Joe Doe owns a $400k house. His payments are $2800.00 per month including tax and insurance escrow, as he only has five percent equity in the house. Joe Doe has an ARM that is going to start floating its interest rate against a foreign exchange rate in six months. Joe's house is now worth $375k due to the current market down turn.

To most people's way of thinking, Joe Doe is in deep hooey. The poor guy is going to lose that house in seven or eight months after he can no longer make the higher payments, refinance, or sell his house. Additionally, Joe's bank is going to have to pay foreclosure proceeding costs on the property, property taxes on it once it's vacant, and maintenance service fees on the vacancy, and it will be reduced in value if poor stressed out Joe loses it and takes a sledge hammer to various interior features.

Joe's bank already owns a ton of foreclosed houses, there is a glut of non-foreclosed houses on the market, and the bank can't sell the damaged, possibly vandalized, older, dated house in the current way-over-the-top buyer's market, to put it mildly.
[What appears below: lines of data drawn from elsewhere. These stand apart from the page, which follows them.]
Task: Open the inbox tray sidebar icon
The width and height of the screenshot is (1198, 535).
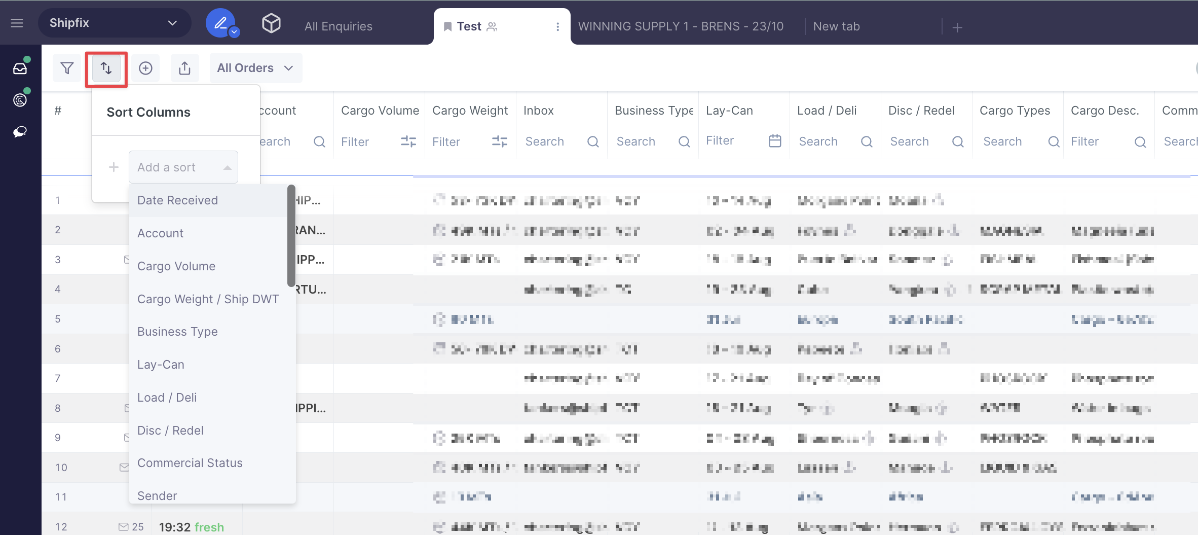Action: (x=20, y=68)
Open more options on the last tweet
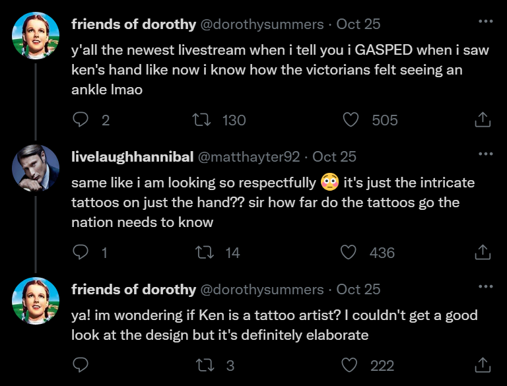This screenshot has width=507, height=386. pos(485,287)
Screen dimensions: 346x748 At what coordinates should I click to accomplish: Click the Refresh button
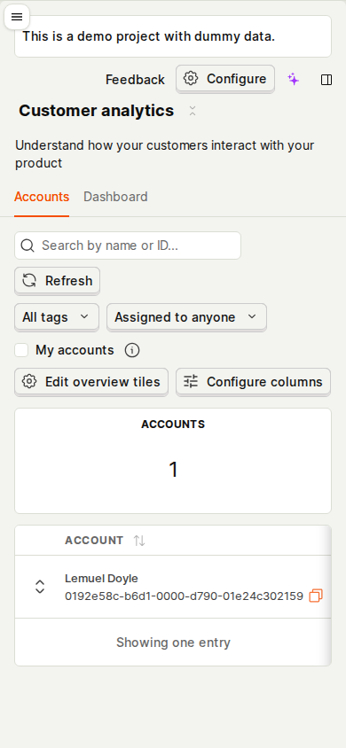[58, 280]
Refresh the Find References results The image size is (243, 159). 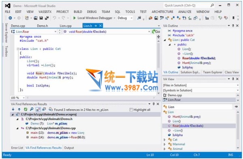pyautogui.click(x=26, y=110)
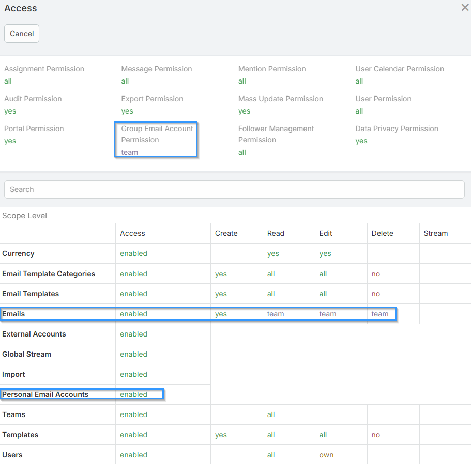
Task: Click the Emails Read team value
Action: click(276, 314)
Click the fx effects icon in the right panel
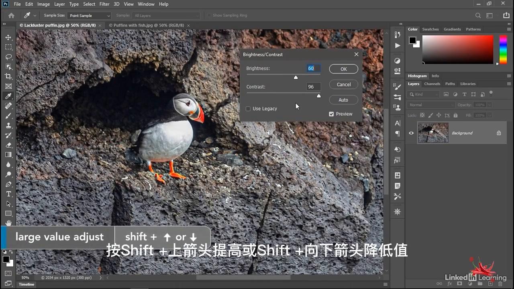The height and width of the screenshot is (289, 514). pos(397,160)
Additionally, Joe's credit is now fried and it will be years before he can buy another home, if ever.

If only Joe's payment had stayed lower where he could afford it, none of this would have happened. No Joe move in the middle of the night, no wrecked credit. The bank would still be getting its payments instead of being pushed closer to insolvency. The neighborhood would have had one less vacant house for crack-heads and "midnight recyclers" to play with.
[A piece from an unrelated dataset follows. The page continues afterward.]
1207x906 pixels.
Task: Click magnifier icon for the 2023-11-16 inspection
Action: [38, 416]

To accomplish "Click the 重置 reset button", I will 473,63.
One question: why didn't the bank move Joe into a foreclosed house of comparable size that they already owned before all this happened? One that Joe, who still has his job, can actually afford the payments on with much less stress.
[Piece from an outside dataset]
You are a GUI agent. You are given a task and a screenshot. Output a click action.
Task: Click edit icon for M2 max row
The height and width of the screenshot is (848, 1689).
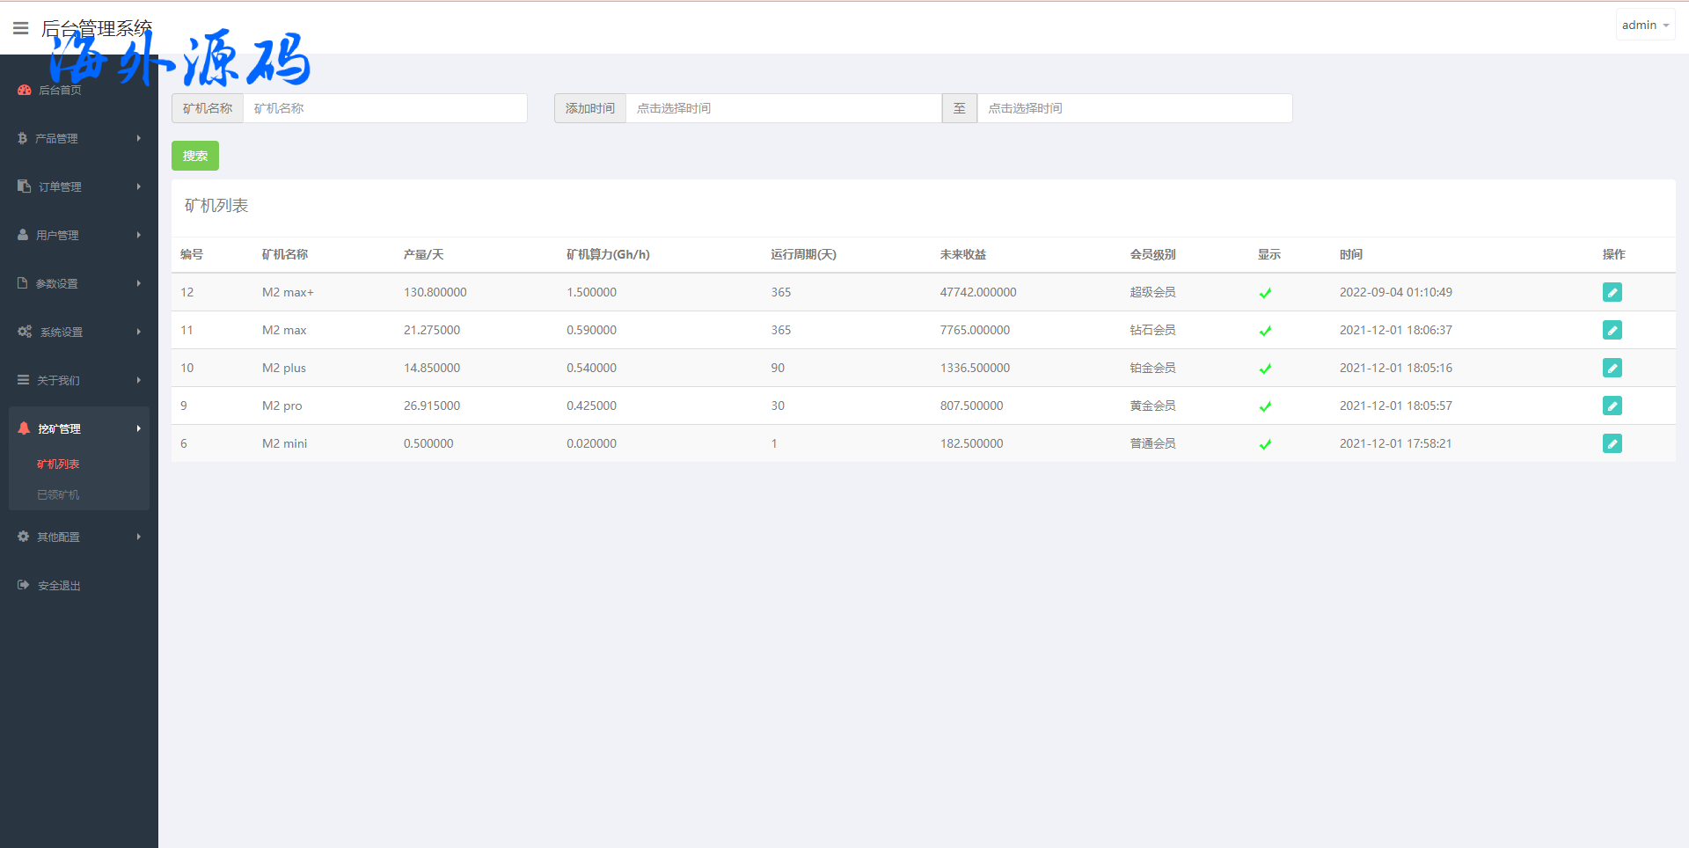point(1612,330)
Think about it. Instead of paying out taxes and maintenance costs on TWO foreclosed homes, they only have to pay out on ONE.

Additionally, the bank is in better financial condition as a result, and more able to make loans on the houses that are vacated through this process to get them off their "REO" (Real Estate Owned) ledger. Additionally, Joe will be too busy moving into the house that is saving his butt and budget to mess with any hammers.

Granted, this is no perfect solution, nor one that would help everyone. Yet it sure would go a long, long way toward mitigating a big chunk of this crisis. Joe could even earn a little equity in his new pad by updating it a bit or doing necessary repairs.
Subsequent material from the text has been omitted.